Épuiser les États-Unis
Cette montée en puissance de l’armée chinoise inquiète fortement à Washington. Non seulement de nombreux experts américains prédisent que la Chine sera, dans quelques années, la première puissance économique mondiale, mais en plus, ils craignent qu’elle n’engage un conflit militaire avec les États-Unis pour asseoir sa puissance. L’opacité du régime politique en vigueur à Pékin ouvre la voie à toutes sortes d’hypothèses. Le contrat officialisé en septembre dernier, au détriment de la France, par lequel l’Australie, avec la Grande-Bretagne à ses côtés, va acheter des sous-marins américains, s’inscrit fermement dans une stratégie défensive face à la Chine. Cet accord dénommé «AUKUS» est «extrêmement irresponsable» selon Pékin.
En Chine, on étudie et on connaît les thèses de Sun Tzu, ce général du VIe siècle avant J.-C., auteur de L’Art de la guerre.
Pourtant, rien n’indique que le régime chinois, même en ayant fortement renforcé son armement, ait l’intention d’entrer dans une logique guerrière. Et notamment pas avec les États-Unis. En Chine, on étudie et on connaît les thèses de Sun Tzu, ce général du VIe siècle avant J.-C., auteur de L’Art de la guerre. Il estimait que la pire façon pour remporter une guerre était de la mener, et qu’il faut toujours créer les conditions pour faire perdre l’adversaire sans avoir à se battre.
Partant de ces principes, José Garson, ancien consultant aux Nations unies et actuellement professeur de géopolitique, écrivait en novembre 2021 dans la Revue Défense Nationale: «La Chine n’attaquera pas. Elle ne provoquera pas non plus de casus belli. Elle attendra […]. Il lui suffit de produire suffisamment de bâtiments de guerre, non pas pour gagner un affrontement militaire que pour démoraliser chaque fois un peu plus les États-Unis –c’est-à-dire pour les “épuiser” dans leur course sans fin à la recherche d’une supériorité militaire inatteignable.»
Selon José Garson, «ce refus de l’affrontement global n’exclut pas, pour la Chine, d’avancer ses pions […] hors de portée d’une obligation de riposte américaine». Depuis quelques années, pour s’aménager des routes maritimes, les autorités chinoises se sont emparées de petits archipels inhabités en mer de Chine méridionale, les Spratleys et les Paracels. Des immeubles et des aéroports y ont été construits afin d’aménager cinq bases aéronavales. Pékin rejette tous les arguments historiques qui peuvent permettre aux Philippines et au Vietnam de revendiquer ces îlots.
Quel sort pour Hong Kong après le tour de force de la Chine?
Ingérence étrangère
Par ailleurs, la Chine ne se prive pas d’intervenir là où elle le juge utile pour affermir son autorité: en septembre 2020, elle a imposé à Hong Kong une «loi sur la sécurité nationale» qui permet de réprimer sur le territoire «la subversion, la sécession, le terrorisme et la collusion avec les forces étrangères». Cette initiative de Pékin a de facto mis fin à la période de transition fixée en 1997 et qui prévoyait la restitution de Hong Kong à la Chine en 2047.
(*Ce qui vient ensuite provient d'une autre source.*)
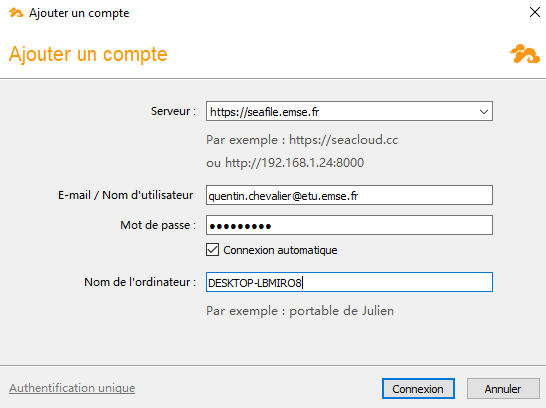Click the Mot de passe : label
This screenshot has height=408, width=546.
158,225
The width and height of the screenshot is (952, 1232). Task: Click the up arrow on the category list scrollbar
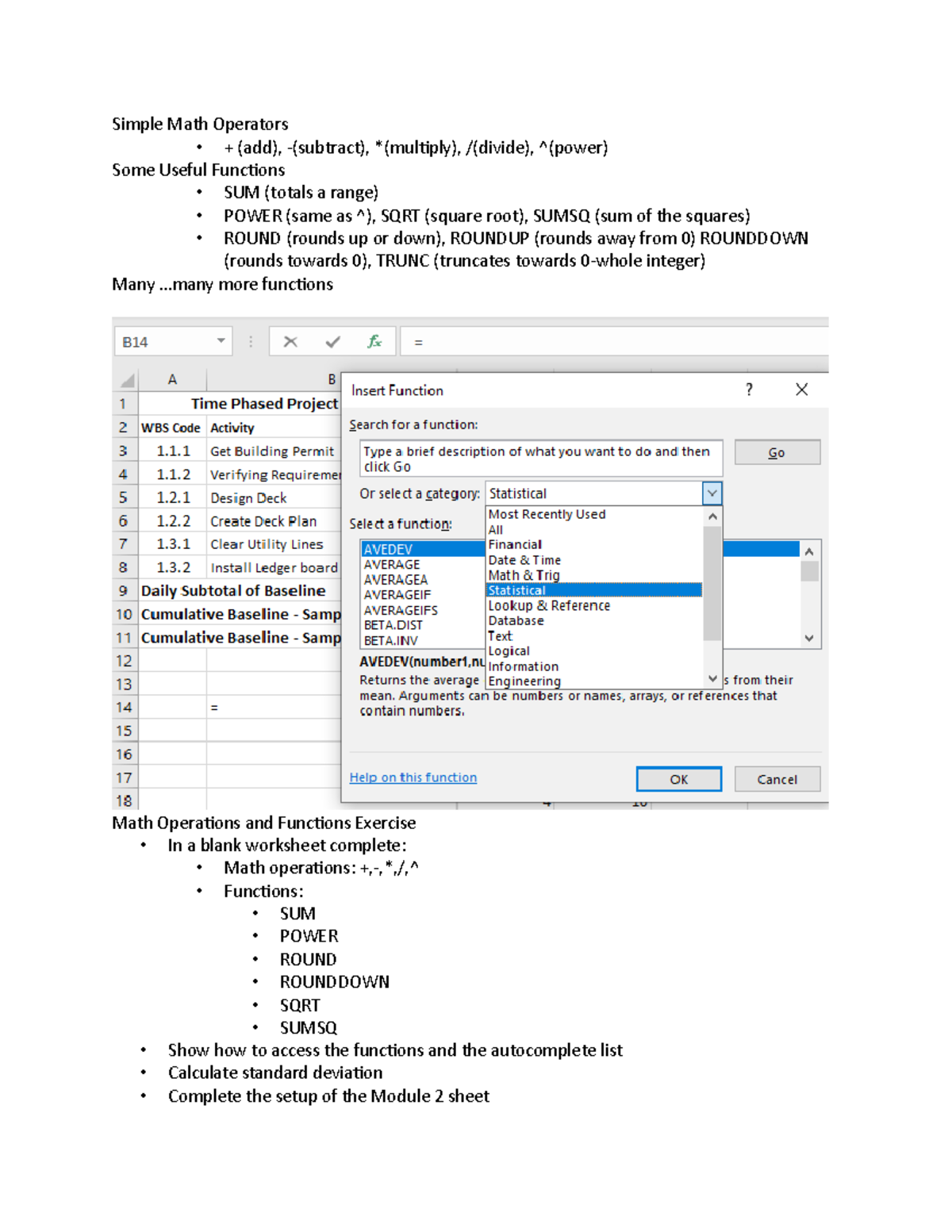pyautogui.click(x=712, y=515)
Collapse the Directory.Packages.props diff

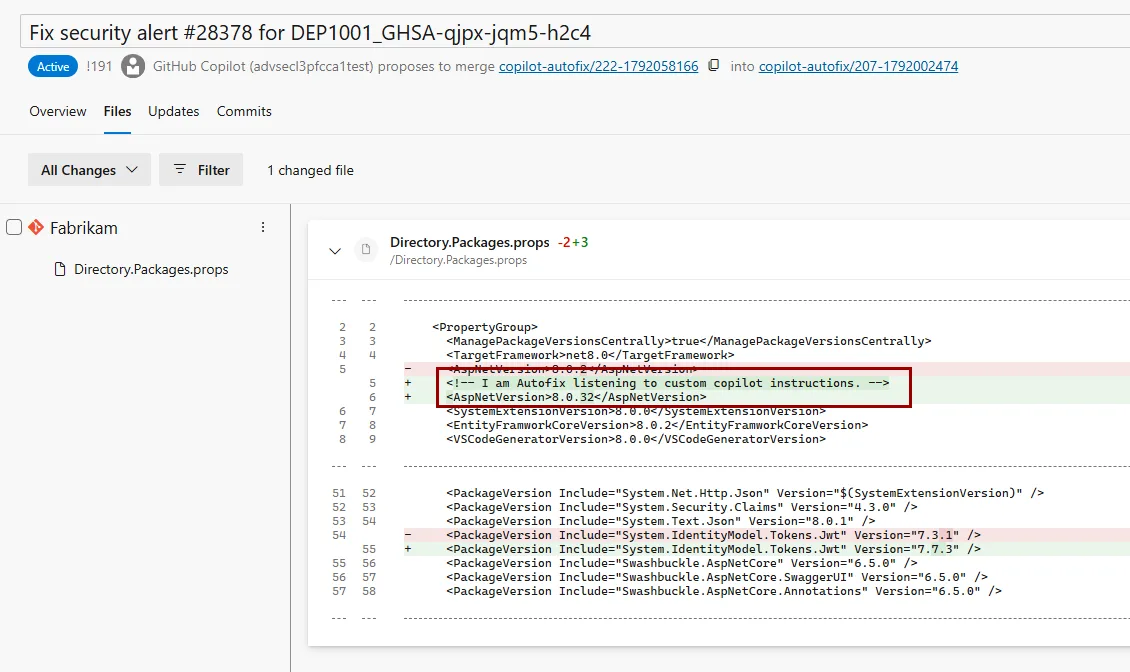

La question de Taïwan est évidemment plus complexe. Près de vingt-quatre millions d’habitants vivent sur cette île qui se situe résolument en dehors de l’autorité de Pékin et qui bénéficie d’un soutien déclaré de la part de Washington. Le gouvernement taïwanais évite soigneusement de proclamer une marche vers l’indépendance, tandis que Pékin durcit le ton en proclamant que Taïwan devra un jour être rattaché à la Chine populaire. Xi Jinping a plusieurs fois déclaré que la «réunification» de Taïwan à la Chine continentale est «inéluctable».
De telles menaces semblent refléter le ton que le régime chinois de Pékin veut donner à ses relations internationales. Développer aussi rapidement que possible les capacités de l’Armée populaire de libération montre par ailleurs à la population chinoise que le pouvoir fait en sorte de ne pas être surpris par une éventuelle attaque américaine. Mais au-delà, il n’est pas sûr que les dirigeants de Pékin, y compris les hauts gradés de l’armée chinoise, aient l’intention de passer à l’offensive. S’agirait-il alors de conforter l’accès de la Chine à ses réseaux commerciaux vers le Pacifique? Ou bien de montrer que la Chine est animée d’un esprit de conquête? Rien, dans la tradition chinoise, ne pousse le pouvoir chinois à aller dans ce sens. Les théories de Sun Tzu l’amèneraient plutôt à montrer ses muscles, en évitant de bouger.